A l’appel du collectif « Pour que vivent nos langues », une manifestation était organisée ce samedi à 10h dans les jardins de la mairie.

« Nos langues sont une part de nous-mêmes, elles sont désormais reconnues comme trésor national (article 2 de la loi Molac), nous ne voulons pas les laisser détruire », ont déclaré les manifestants.

En cause, la décision du Conseil constitutionnel rejetant deux articles sur onze de cette fameuse loi Molac, relative à la protection patrimoniale des langues régionales et à leur promotion. L’enseignement immersif (100 % occitan dans le cas de la Calandreta) violerait par exemple l’article deux de la Constitution qui dit que « la langue de la République est le français ».

Avec sa réforme, le ministre Blanquer ruine l’enseignement de l’occitan au lycée et sans aucune valorisation au bac. »

« C’est un coup dur pour l’enseignement de nos langues et un danger de mort pour les écoles Calandreta, Diwan, Ikastola… », pestent les manifestants.

Selon Yves Durand, l’opposition du Conseil constitutionnel n’est pas juridique, mais idéologique. « Ces gens veulent une seule langue en France comme notre ministre veut une seule langue étrangère dans le monde, l’anglais ».

« L’enseignement est comme une chaîne, ruiner un niveau, c’est couper la chaîne entière »

« Deux articles ont été censurés. L’article qui autorisait le « ò » accentué de Jòrdi, les fameux signes diacritiques et surtout celui qui permettait l’enseignement par la méthode immersive dans les écoles publiques », s’est désolé le Saint-Affricain Yves Durand, comédien, conteur, préteur de voix bilingue occitan-français.

A propos des signes diacritiques on mesure la grande fragilité de notre République menacée par quelques accents sur le o, le a ou le i. En France, il est possible d’appeler son garçon Dylan ou sa fille Jennifer, mais pas Jòrdi ni Mailís. Ils vont bientôt changer le nom de l’Académie Française. Ce sera France Académy, avec un y à la fin, ça fait plus intelligent… »

Le collectif « Pour que vivent nos langues » a été créé à l’automne 2019 « face au danger représenté par les réformes du ministre de l’Education qui ont fait chuter de moitié les effectifs de lycéens pour toutes les langues régionales ». « Sans lycéens, il n’y aura plus d’étudiants à la faculté et plus de jeunes professeurs pour assurer le renouvellement et le développement de cet enseignement, déclarent les manifestants. L’enseignement est comme une chaîne, chaque niveau est un maillon qui fait tenir le tout. Ruiner un niveau, c’est couper la chaîne entière. »

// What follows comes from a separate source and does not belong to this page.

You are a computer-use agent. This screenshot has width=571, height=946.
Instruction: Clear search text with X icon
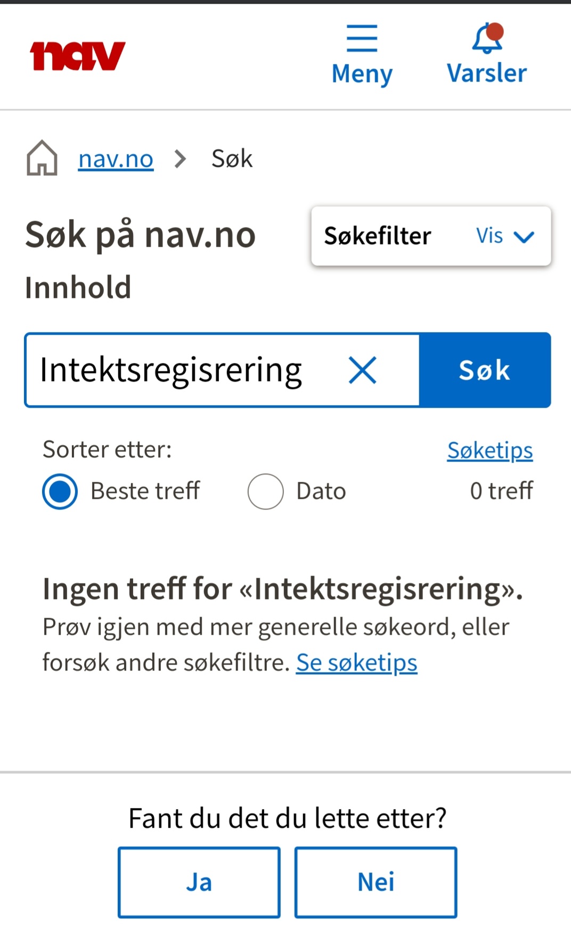[363, 370]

Valérie Landès, professeur d’occitan au lycée Jean Vigo, déplore la perte de deux des quatre heures d’occitan. « A la rentrée, il n’y aura pas d’heures pour les secondes… ».

Les membres du collectif demandent donc « la modification de l’article 2 de la Constitution, un statut pour les langues régionales dans l’Education nationale, et enfin que les collectivités Régions, Départements, Communes se mettent vraiment à l’ouvrage… ».

Des manifestations sont organisées un peu partout en France. En Aveyron, après Villefranche-de-Rouergue, Millau, Saint-Affrique et Rodez ce matin, une nouvelle manifestation est prévue à Crespin dimanche 30 mai à 17h.

Emmanuelle Gazel, maire de Millau et conseillère régionale sortante, a rappelé le soutien apporté par Carole Delga aux langues régionales.
Le député Arnaud Viala a voté en faveur de la loi Molac.